■ **STATED GOAL**
Convert the data from its first line up to and including the line containing "[x=186, y=108]" into a Markdown table with the columns Row and Line. Omit blank lines.

■ **DATA IN THIS EXERCISE**
══════

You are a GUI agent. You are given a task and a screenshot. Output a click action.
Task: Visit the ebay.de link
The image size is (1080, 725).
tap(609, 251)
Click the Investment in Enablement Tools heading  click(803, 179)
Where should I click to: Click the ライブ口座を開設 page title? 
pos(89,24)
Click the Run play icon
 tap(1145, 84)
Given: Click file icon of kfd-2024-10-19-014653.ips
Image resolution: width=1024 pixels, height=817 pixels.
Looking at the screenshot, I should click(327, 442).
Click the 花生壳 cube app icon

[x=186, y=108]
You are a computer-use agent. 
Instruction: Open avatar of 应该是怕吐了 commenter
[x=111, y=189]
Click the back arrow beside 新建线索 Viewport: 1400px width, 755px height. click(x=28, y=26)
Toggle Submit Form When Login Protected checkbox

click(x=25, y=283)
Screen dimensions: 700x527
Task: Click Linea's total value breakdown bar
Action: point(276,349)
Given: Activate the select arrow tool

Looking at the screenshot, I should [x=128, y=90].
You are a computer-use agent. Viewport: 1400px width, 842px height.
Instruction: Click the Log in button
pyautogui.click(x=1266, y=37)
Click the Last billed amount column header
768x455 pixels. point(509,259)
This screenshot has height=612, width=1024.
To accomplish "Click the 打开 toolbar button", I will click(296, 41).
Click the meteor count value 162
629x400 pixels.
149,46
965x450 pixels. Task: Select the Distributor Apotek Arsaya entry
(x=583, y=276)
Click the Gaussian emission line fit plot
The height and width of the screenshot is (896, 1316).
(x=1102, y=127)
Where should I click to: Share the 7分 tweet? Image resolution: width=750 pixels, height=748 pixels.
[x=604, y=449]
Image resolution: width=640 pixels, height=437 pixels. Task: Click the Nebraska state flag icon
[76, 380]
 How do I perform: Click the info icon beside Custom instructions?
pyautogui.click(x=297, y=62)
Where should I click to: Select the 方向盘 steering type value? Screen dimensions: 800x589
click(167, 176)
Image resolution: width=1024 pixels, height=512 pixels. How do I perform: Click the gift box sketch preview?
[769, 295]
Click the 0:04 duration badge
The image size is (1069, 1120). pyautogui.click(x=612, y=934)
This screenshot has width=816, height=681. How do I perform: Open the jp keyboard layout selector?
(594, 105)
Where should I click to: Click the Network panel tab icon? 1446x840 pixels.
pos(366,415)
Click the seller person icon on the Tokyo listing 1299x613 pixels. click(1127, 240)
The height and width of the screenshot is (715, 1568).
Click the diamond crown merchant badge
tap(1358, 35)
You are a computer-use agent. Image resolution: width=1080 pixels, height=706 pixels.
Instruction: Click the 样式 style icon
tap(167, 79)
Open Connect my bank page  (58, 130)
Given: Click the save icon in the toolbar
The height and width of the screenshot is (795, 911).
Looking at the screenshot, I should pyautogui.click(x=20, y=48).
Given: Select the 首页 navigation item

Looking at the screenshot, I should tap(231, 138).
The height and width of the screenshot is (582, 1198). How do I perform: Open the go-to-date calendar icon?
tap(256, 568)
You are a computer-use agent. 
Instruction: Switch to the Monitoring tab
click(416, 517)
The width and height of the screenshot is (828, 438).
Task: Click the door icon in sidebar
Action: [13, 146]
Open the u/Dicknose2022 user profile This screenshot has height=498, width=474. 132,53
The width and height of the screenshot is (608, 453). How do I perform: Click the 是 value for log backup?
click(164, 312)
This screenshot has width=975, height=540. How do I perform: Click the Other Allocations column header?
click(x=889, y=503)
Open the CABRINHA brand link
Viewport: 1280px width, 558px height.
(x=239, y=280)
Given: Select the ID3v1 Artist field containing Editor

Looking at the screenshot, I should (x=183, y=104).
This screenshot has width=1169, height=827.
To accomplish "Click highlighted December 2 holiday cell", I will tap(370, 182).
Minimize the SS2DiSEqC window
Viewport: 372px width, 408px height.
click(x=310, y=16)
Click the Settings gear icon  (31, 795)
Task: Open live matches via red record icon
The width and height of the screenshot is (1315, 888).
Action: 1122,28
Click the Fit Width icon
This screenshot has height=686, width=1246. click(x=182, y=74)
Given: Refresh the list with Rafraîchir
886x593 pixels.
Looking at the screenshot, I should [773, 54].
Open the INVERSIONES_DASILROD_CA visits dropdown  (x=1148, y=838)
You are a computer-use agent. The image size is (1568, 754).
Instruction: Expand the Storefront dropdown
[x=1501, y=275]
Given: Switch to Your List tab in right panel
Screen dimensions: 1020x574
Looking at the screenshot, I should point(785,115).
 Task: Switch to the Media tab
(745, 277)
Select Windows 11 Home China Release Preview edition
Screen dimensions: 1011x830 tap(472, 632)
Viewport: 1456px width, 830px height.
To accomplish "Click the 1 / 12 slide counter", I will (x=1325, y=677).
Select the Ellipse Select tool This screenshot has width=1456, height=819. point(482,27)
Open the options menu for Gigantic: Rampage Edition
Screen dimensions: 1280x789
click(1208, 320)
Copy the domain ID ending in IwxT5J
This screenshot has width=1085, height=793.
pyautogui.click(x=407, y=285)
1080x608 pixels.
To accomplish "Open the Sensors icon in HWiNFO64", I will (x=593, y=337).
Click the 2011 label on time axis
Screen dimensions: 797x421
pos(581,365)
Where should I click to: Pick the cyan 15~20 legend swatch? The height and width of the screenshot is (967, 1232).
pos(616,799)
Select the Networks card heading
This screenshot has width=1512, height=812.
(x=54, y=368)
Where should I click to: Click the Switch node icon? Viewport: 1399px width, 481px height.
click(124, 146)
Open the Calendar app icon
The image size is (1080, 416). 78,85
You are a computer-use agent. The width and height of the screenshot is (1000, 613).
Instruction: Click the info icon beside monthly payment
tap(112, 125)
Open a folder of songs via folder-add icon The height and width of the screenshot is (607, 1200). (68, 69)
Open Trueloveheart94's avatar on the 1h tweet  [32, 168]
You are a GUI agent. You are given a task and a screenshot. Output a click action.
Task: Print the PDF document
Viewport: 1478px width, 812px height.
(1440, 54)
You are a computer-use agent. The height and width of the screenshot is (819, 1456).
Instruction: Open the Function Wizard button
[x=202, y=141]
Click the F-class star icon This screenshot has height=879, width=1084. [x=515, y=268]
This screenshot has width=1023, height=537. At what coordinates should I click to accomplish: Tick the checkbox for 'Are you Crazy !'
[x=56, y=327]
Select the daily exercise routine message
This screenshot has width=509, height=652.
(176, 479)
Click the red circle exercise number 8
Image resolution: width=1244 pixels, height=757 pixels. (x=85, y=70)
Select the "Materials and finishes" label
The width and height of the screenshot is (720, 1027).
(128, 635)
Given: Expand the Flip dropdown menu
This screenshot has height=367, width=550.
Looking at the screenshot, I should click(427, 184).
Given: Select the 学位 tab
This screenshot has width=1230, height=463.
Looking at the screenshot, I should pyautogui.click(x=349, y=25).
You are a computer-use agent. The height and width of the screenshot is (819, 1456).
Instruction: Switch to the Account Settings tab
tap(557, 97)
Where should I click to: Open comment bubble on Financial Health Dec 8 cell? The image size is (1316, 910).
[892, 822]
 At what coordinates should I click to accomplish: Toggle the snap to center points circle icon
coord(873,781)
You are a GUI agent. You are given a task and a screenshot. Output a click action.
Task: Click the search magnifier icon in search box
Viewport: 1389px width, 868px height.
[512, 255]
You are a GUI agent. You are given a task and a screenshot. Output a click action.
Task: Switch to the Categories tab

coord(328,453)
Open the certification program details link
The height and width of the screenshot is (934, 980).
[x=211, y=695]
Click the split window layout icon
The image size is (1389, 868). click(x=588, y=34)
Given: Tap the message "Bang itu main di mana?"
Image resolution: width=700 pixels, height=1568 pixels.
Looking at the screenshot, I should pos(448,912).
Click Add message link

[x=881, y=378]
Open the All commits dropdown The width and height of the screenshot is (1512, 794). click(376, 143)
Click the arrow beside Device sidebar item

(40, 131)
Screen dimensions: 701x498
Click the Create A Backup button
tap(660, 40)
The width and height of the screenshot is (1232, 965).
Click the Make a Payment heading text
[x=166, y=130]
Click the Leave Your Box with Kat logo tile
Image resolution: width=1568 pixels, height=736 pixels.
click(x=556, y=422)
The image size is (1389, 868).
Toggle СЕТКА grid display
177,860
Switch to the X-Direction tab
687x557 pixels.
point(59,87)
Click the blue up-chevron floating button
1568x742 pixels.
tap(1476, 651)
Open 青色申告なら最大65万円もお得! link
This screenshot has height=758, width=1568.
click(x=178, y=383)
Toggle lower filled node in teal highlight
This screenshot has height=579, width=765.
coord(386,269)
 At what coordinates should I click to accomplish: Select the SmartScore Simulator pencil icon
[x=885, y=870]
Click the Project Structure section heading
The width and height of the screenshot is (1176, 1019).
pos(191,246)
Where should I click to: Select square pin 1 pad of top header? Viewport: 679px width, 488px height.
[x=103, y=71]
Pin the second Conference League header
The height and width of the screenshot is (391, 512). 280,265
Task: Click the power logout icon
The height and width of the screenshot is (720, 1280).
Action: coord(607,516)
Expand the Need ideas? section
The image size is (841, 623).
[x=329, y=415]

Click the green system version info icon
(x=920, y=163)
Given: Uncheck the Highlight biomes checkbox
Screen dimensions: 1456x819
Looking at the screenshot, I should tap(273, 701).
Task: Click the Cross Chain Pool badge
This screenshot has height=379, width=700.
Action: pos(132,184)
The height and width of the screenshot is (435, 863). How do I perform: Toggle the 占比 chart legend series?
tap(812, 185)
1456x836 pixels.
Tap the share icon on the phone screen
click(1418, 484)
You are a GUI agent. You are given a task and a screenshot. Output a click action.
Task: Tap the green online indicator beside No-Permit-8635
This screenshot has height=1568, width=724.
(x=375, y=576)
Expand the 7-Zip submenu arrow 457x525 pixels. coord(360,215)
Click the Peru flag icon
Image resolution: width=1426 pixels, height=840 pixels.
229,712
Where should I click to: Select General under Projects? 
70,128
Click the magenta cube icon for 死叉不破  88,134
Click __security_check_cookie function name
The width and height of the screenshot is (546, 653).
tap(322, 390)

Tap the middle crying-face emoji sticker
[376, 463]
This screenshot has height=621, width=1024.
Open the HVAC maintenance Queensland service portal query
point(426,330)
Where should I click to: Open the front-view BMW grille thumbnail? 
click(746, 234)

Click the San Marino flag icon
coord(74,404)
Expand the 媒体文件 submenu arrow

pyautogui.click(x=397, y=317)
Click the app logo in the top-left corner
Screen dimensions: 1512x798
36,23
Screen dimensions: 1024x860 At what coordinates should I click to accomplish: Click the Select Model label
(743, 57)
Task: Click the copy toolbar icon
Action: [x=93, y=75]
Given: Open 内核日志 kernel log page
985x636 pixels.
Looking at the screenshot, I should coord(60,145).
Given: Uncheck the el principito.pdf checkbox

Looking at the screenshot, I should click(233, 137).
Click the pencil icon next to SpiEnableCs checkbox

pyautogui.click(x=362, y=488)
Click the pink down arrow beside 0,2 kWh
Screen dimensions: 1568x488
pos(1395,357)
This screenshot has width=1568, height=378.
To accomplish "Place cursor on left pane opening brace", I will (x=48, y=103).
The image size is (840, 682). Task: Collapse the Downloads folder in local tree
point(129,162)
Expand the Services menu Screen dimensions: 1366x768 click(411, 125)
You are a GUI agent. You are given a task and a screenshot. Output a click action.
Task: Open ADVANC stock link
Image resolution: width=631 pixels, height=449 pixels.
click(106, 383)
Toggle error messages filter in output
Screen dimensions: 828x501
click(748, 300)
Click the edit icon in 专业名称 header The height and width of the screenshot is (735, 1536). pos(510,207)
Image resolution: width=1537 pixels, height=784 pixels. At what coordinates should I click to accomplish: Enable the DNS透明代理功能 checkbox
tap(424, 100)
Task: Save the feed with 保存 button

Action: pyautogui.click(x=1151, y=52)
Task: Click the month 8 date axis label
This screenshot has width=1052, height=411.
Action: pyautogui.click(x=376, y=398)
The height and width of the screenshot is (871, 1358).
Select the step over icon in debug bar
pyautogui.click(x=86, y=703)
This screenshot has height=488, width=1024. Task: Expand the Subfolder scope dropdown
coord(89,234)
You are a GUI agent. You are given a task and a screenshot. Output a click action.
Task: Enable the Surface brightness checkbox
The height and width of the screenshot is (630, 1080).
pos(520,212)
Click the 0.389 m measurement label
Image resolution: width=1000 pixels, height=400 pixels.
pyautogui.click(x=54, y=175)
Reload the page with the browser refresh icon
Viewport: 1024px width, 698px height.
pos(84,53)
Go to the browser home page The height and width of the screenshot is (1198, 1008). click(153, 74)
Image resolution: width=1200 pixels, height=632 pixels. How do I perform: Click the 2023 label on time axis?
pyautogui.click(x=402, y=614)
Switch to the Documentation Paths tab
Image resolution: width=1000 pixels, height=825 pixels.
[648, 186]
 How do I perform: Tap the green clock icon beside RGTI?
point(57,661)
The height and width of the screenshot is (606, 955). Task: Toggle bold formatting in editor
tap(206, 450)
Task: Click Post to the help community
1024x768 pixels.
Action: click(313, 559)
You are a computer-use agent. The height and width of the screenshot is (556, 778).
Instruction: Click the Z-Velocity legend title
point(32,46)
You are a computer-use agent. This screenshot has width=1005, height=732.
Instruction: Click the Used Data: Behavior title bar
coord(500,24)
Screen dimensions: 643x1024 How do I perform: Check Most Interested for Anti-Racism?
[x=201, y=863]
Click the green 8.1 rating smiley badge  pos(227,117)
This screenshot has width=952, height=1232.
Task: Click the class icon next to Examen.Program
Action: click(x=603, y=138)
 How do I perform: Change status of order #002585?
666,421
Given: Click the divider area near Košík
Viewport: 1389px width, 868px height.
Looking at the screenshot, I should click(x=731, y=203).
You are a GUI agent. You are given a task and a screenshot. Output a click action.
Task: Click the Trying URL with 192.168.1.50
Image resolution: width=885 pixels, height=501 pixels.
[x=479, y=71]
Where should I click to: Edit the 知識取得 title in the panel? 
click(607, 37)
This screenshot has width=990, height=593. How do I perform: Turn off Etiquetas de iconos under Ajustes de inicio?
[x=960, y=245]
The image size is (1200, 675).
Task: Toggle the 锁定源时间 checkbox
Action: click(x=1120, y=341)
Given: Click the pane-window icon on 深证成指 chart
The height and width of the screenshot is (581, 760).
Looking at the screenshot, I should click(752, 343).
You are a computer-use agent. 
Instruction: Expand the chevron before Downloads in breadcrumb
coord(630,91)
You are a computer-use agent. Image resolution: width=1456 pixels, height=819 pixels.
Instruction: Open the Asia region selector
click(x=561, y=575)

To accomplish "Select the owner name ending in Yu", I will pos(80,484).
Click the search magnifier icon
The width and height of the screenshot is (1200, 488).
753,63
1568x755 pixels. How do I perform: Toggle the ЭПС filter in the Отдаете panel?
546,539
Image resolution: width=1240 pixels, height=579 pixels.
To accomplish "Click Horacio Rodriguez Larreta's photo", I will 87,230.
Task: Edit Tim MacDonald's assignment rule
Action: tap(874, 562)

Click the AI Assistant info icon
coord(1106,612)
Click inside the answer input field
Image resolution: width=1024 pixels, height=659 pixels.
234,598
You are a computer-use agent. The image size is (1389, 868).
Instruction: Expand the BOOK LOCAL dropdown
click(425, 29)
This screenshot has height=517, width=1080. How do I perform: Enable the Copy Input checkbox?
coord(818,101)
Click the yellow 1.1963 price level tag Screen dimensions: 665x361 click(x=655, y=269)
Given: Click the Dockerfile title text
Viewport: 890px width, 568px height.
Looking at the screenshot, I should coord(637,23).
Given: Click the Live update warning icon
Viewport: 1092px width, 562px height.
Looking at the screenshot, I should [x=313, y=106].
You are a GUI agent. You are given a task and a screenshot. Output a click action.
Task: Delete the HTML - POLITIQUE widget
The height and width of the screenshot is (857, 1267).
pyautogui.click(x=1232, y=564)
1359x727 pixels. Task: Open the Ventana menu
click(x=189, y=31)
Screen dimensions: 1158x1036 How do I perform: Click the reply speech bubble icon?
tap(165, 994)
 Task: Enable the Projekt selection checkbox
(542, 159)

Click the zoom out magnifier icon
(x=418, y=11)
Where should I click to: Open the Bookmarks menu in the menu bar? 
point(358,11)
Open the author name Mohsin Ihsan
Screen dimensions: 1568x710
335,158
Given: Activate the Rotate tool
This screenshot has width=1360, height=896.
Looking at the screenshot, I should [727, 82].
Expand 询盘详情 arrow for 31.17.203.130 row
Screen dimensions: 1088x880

══════

■ **EXPECTED ANSWER**
| Row | Line |
|---|---|
| 1 | You are a GUI agent. You are given a task and a screenshot. Output a click action. |
| 2 | Task: Visit the ebay.de link |
| 3 | The image size is (1080, 725). |
| 4 | tap(609, 251) |
| 5 | Click the Investment in Enablement Tools heading  click(803, 179) |
| 6 | Where should I click to: Click the ライブ口座を開設 page title?  |
| 7 | pos(89,24) |
| 8 | Click the Run play icon |
| 9 |  tap(1145, 84) |
| 10 | Given: Click file icon of kfd-2024-10-19-014653.ips |
| 11 | Image resolution: width=1024 pixels, height=817 pixels. |
| 12 | Looking at the screenshot, I should click(327, 442). |
| 13 | Click the 花生壳 cube app icon |
| 14 | [x=186, y=108] |